Recently accepted for publication
Wood et al., (2014) MosaicSolver: a tool for determining recombinants of viral genomes from pileup data. Nucleic Acids Research (in press)
Viral recombination is a key evolutionary mechanism, aiding escape from host immunity, changes in tropism and possibly transmission across species barriers. Determining whether recombination has occurred and the specific recombination points is thus of major importance in understanding emerging diseases and pathogenesis. This paper describes a method for determining recombinant mosaics (and their proportions) originating from two parent genomes, using high-throughput sequence data. The method involves setting the problem geometrically and the use of appropriately constrained quadratic programming. Recombinants of the honeybee deformed wing virus and the Varroa destructor virus-1 are inferred to illustrate the method, using siRNAs and sequence data sampling the viral genome population (cDNA library). Matlab software (MosaicSolver) is available.

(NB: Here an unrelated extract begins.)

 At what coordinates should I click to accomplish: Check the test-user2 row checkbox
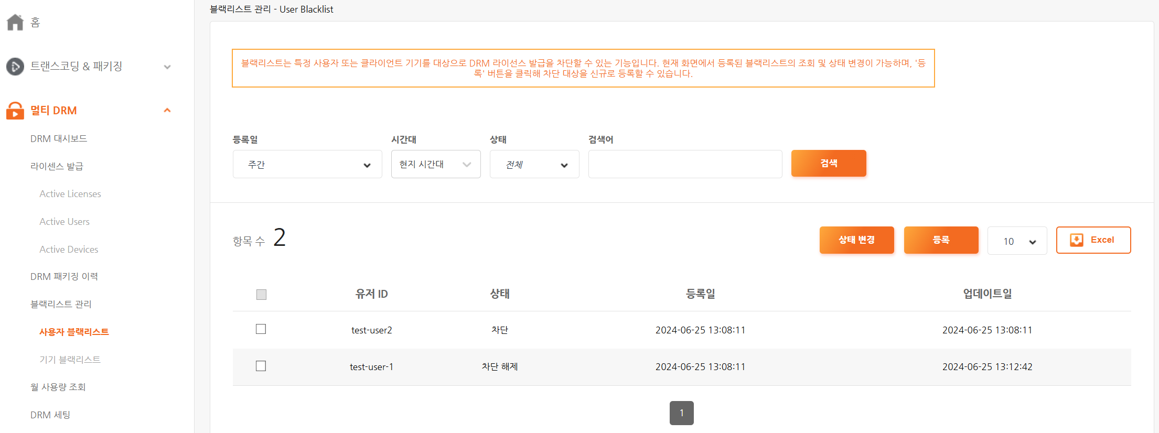[261, 329]
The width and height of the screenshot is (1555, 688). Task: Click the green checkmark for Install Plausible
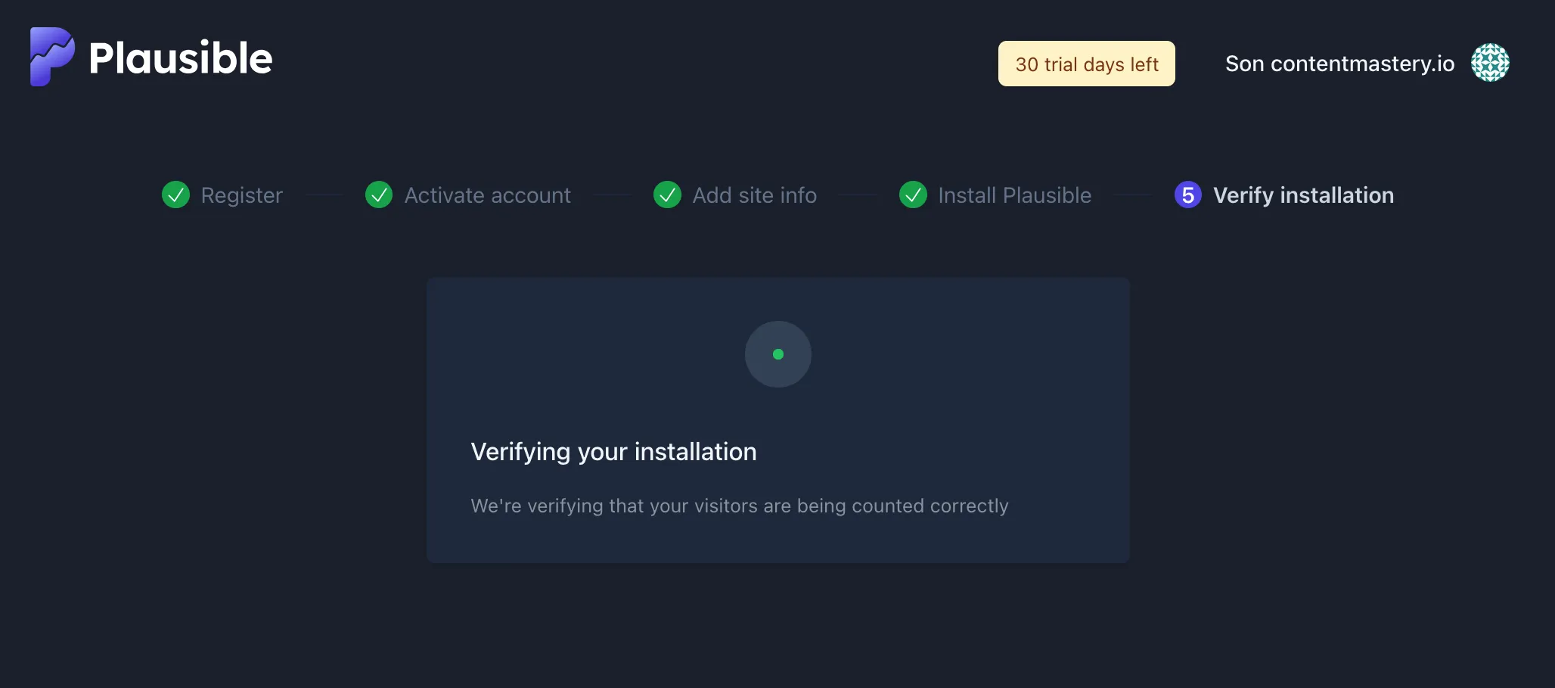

Recently accepted for publication
Lowry et al., (2014) Recombination in enteroviruses is a biphasic replicative process involving the generation of greater-than genome length ‘imprecise’ intermediates. PLoS Pathogens DOI: 10.1371/journal.ppat.1004191
Recombination in enteroviruses provides an evolutionary mechanism for acquiring extensive regions of novel sequence, is suggested to have a role in genotype diversity and is known to have been key to the emergence of novel neuropathogenic variants of poliovirus. Despite the importance of this evolutionary mechanism, the recombination process remains relatively poorly understood. We investigated heterologous recombination using a novel reverse genetic approach that resulted in the isolation of intermediate chimeric intertypic polioviruses bearing genomes with extensive duplicated sequences at the recombination junction. Serial passage of viruses exhibiting such imprecise junctions yielded progeny with increased fitness which had lost the duplicated sequences. Mutations or inhibitors that changed polymerase fidelity or the coalescence of replication complexes markedly altered the yield of recombinants (but did not influence non-replicative recombination) indicating both that the process is replicative and that it may be possible to enhance or reduce recombination-mediated viral evolution if required. We propose that extant recombinants result from a biphasic process in which an initial recombination event is followed by a process of resolution, deleting extraneous sequences and optimizing viral fitness. This process has implications for our wider understanding of ‘evolution by duplication’ in the positive-strand RNA viruses.